Render the lines below as a JSON list of strings, one string per line and no blank lines. Begin at the line that has "Where should I click to: Click the Arras", stop after the line that has "pyautogui.click(x=1070, y=26)", and leave the pictures out.
==== Provided entries
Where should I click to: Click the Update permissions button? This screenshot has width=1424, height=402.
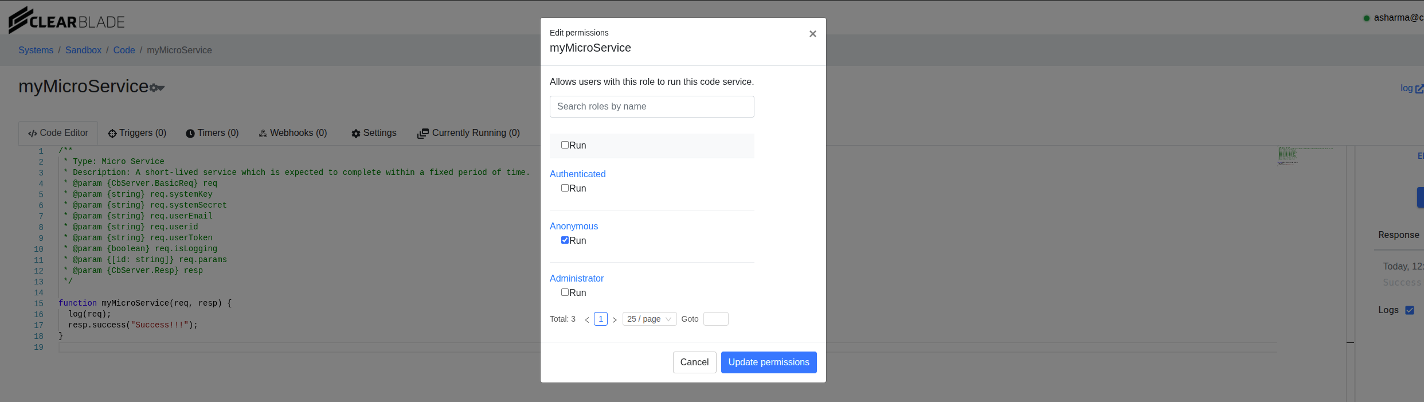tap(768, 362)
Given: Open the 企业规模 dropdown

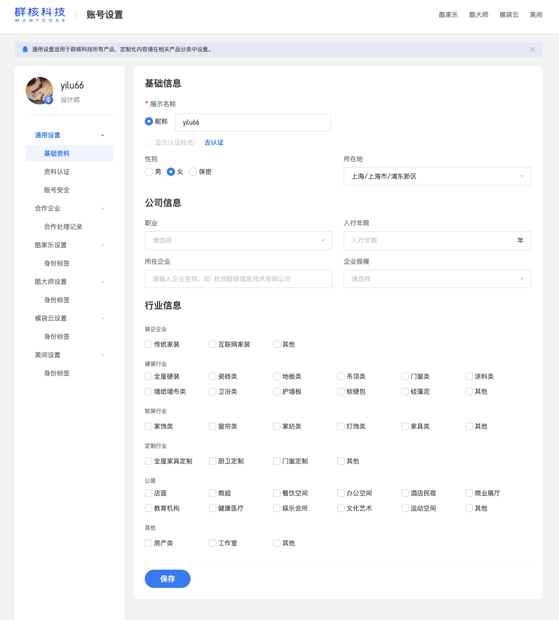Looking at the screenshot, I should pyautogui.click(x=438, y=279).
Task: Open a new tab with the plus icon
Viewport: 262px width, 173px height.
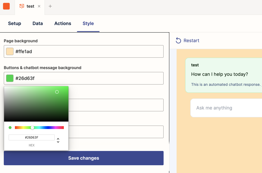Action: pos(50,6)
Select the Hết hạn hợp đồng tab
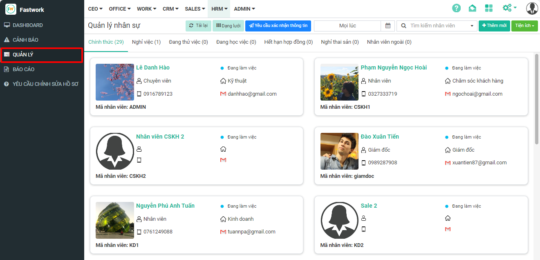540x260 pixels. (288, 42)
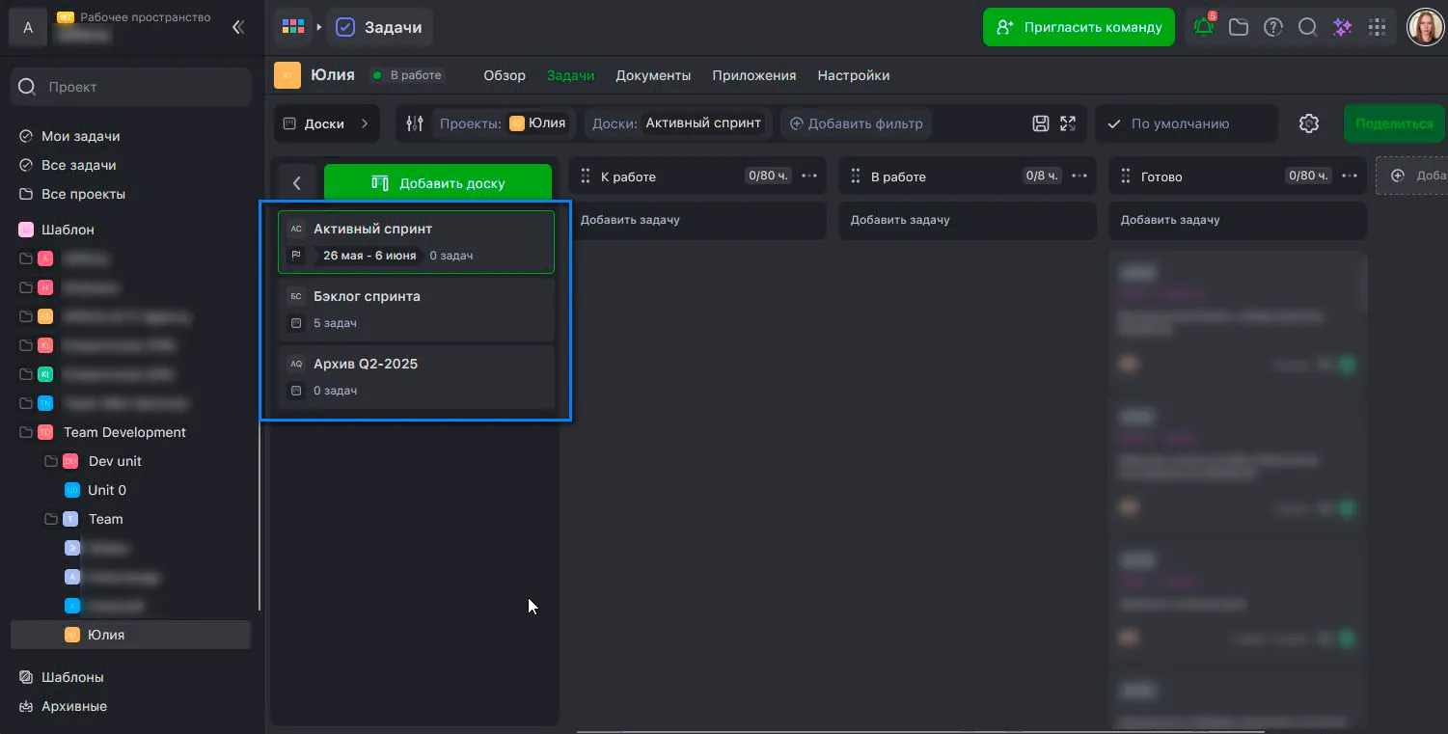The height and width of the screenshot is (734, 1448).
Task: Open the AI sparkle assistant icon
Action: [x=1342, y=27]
========
==== Provided entries
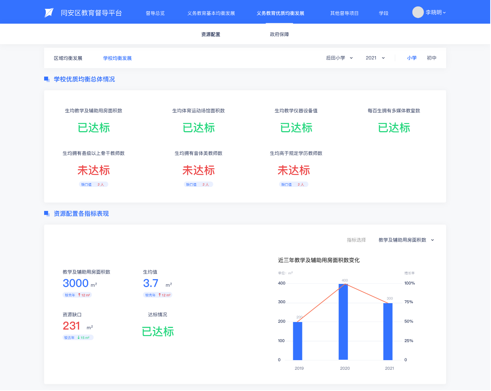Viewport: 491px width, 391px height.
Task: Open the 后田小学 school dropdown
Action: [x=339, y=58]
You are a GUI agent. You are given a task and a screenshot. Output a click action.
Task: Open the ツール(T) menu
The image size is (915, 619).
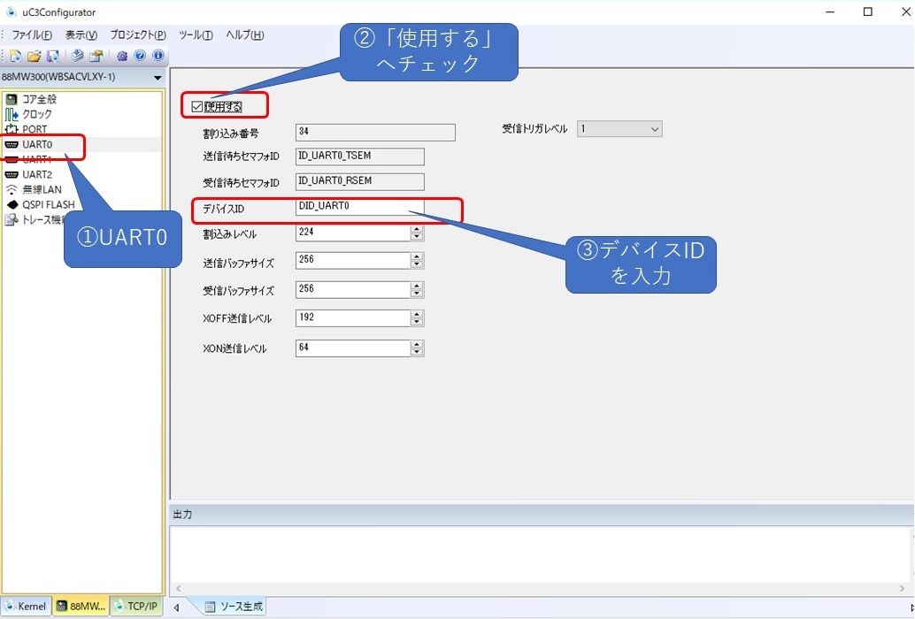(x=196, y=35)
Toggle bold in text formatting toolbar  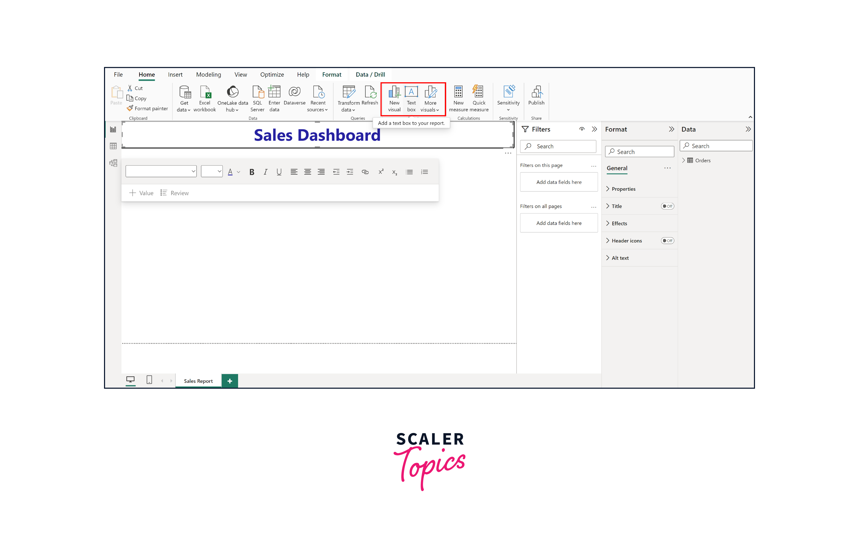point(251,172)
========
==== Provided entries
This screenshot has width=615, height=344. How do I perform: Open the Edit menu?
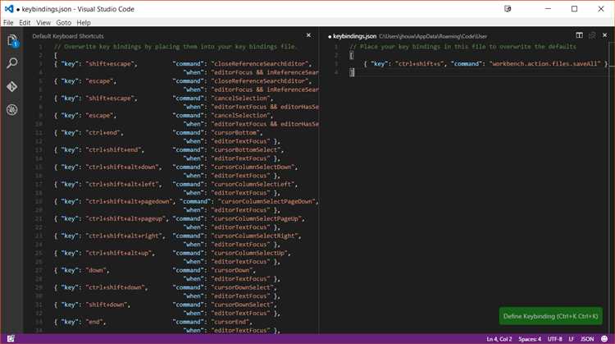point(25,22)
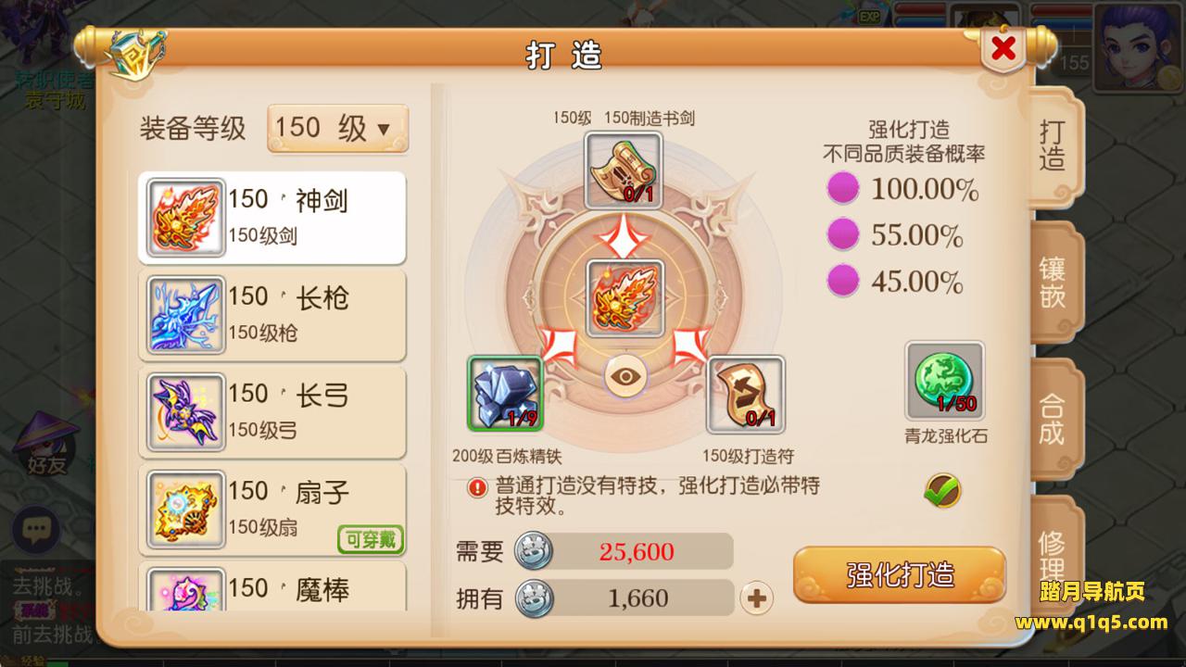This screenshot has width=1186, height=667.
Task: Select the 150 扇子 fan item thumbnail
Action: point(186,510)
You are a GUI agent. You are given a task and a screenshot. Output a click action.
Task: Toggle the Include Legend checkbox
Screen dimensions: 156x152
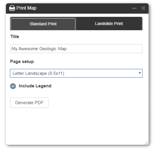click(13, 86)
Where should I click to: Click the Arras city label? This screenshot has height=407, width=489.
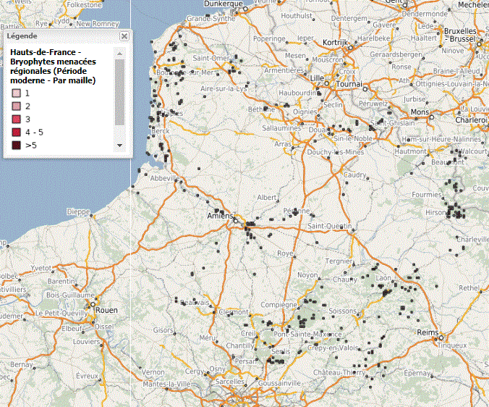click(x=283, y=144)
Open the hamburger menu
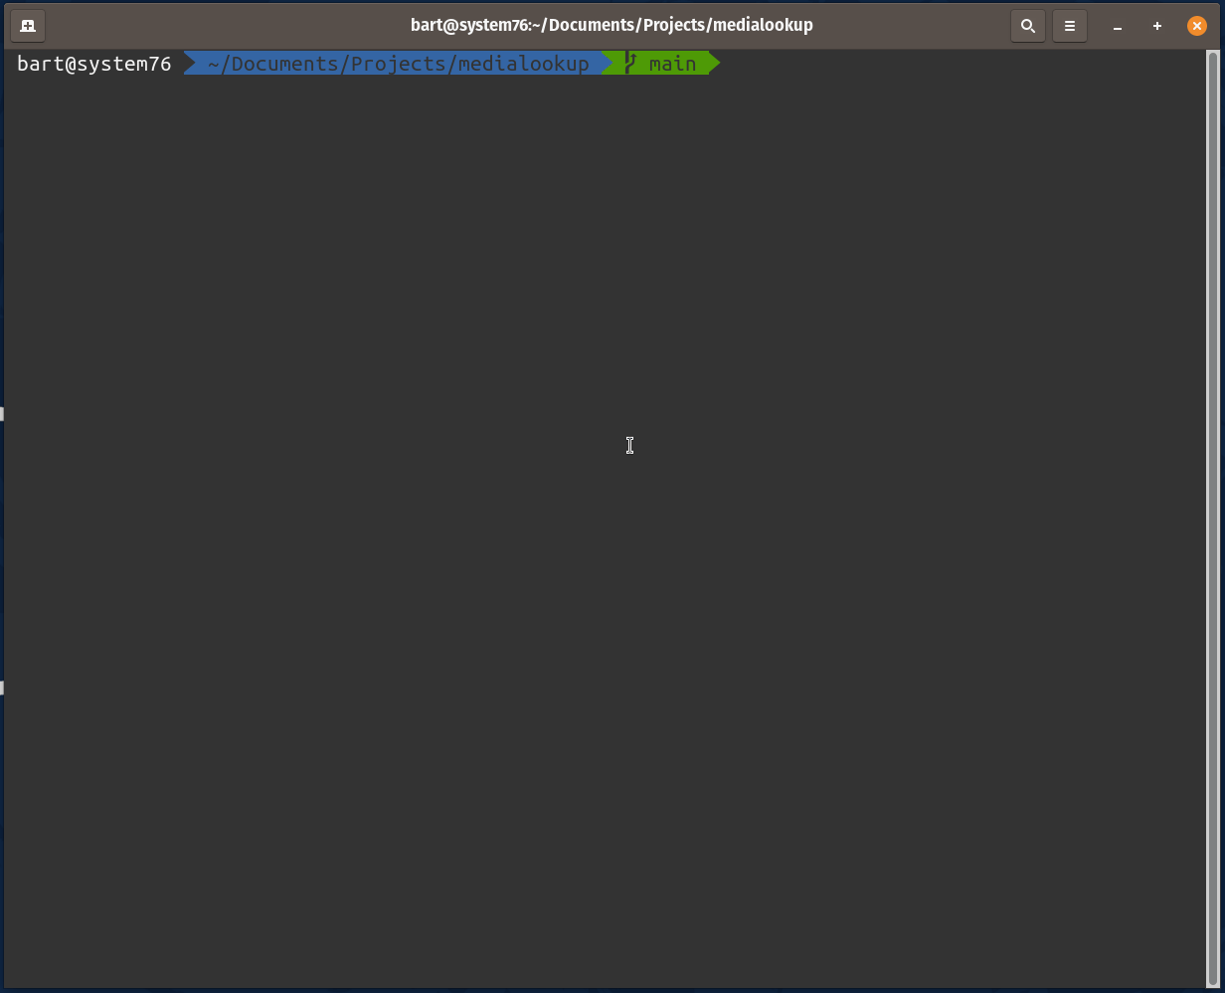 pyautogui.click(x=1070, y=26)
========
Solved exercise ::
[
  "Where should I click to: Click the Arras city label? This screenshot has height=407, width=489.",
  "click(x=283, y=144)",
  "Open the hamburger menu",
  " pyautogui.click(x=1070, y=26)"
]